**Work to be completed:** Every line that contains the word "computer" should be copied from the records below.

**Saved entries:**
════

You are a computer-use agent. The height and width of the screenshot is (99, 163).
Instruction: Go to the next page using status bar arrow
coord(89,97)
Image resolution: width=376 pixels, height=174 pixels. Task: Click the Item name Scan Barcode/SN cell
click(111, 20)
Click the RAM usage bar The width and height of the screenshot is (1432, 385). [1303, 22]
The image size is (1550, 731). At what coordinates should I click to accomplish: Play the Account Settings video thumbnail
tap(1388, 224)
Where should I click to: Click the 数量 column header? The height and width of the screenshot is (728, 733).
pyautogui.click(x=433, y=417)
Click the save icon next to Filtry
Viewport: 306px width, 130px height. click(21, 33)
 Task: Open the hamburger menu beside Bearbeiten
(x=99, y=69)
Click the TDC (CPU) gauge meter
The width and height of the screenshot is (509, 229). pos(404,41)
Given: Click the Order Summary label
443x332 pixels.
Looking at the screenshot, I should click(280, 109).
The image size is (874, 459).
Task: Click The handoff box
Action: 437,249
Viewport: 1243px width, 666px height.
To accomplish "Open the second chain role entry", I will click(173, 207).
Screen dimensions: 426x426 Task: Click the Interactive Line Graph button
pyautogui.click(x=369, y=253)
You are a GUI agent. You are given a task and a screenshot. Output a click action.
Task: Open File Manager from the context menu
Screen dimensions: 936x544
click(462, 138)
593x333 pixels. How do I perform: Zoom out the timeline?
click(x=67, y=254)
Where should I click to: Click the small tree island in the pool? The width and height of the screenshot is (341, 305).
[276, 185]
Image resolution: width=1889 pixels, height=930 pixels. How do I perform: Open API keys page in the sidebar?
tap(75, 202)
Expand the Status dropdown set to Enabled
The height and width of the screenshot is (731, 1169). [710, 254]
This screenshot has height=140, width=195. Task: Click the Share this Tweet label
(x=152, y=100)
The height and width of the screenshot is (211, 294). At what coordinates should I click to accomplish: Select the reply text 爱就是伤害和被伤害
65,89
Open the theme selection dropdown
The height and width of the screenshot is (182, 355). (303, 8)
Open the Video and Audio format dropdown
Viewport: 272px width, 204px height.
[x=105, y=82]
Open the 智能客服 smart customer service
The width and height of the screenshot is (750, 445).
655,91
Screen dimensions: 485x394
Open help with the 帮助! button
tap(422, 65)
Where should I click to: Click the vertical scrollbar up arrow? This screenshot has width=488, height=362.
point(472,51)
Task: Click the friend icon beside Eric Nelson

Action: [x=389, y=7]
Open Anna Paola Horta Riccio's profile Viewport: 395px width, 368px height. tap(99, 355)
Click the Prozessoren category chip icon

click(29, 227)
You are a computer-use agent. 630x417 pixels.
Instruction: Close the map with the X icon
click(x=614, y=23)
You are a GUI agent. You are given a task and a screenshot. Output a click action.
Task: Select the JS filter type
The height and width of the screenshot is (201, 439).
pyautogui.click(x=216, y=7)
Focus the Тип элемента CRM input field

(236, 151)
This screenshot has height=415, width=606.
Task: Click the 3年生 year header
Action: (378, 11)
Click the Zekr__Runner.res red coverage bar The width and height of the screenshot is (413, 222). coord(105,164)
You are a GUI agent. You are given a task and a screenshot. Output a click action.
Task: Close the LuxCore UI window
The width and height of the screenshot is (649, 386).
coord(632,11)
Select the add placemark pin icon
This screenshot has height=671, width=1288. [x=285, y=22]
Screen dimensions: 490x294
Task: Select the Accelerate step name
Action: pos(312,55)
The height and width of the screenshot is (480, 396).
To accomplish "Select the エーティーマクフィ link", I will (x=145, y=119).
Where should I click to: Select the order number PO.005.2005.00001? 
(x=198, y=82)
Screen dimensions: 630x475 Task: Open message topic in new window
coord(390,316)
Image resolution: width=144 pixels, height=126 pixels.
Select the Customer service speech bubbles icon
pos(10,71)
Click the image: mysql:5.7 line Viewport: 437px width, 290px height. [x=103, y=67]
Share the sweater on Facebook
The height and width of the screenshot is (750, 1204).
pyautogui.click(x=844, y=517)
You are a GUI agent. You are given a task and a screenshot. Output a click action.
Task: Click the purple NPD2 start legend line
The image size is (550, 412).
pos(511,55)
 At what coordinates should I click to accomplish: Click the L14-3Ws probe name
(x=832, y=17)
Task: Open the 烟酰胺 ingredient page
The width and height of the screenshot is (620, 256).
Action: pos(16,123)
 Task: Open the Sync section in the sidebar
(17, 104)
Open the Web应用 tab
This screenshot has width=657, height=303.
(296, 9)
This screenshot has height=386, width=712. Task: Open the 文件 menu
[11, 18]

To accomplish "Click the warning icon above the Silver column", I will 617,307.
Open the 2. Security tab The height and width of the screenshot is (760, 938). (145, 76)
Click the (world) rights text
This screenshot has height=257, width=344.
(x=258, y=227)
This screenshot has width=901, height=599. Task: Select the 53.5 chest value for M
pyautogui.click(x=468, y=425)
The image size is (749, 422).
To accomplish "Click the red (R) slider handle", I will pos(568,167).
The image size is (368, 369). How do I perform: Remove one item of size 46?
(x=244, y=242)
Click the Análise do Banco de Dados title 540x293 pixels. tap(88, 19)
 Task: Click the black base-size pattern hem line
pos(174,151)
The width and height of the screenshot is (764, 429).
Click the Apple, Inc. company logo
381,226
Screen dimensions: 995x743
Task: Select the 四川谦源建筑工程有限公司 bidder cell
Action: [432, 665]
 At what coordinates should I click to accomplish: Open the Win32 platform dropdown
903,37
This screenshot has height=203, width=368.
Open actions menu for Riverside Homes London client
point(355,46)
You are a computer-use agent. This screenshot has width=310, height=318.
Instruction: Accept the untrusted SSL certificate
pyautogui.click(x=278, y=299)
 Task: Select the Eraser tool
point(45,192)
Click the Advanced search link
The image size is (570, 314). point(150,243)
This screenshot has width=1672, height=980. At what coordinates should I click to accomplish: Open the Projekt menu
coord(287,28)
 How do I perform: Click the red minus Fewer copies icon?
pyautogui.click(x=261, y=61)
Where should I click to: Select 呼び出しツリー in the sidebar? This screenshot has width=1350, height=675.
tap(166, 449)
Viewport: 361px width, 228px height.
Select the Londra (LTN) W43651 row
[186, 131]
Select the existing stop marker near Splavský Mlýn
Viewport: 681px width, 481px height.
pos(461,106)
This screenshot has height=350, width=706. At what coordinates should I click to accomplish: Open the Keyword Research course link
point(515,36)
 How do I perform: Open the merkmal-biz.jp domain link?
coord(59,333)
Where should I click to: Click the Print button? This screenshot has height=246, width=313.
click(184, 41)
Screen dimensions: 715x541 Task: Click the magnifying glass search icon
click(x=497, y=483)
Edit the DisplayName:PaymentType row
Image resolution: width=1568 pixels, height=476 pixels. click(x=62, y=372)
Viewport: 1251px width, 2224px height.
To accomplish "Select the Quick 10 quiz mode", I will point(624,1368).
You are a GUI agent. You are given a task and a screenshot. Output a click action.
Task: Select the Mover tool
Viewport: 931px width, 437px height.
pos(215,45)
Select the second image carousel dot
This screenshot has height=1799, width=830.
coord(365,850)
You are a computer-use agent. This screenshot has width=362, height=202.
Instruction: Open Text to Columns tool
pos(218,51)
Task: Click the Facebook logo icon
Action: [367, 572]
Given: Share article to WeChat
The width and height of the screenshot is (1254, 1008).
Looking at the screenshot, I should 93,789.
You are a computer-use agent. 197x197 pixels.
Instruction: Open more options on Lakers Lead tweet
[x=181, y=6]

════

**Your solution:**
You are a computer-use agent. The height and width of the screenshot is (99, 163).
You are a computer-use agent. 630x417 pixels.
You are a computer-use agent. This screenshot has width=310, height=318.
You are a computer-use agent. This screenshot has width=362, height=202.
You are a computer-use agent. 197x197 pixels.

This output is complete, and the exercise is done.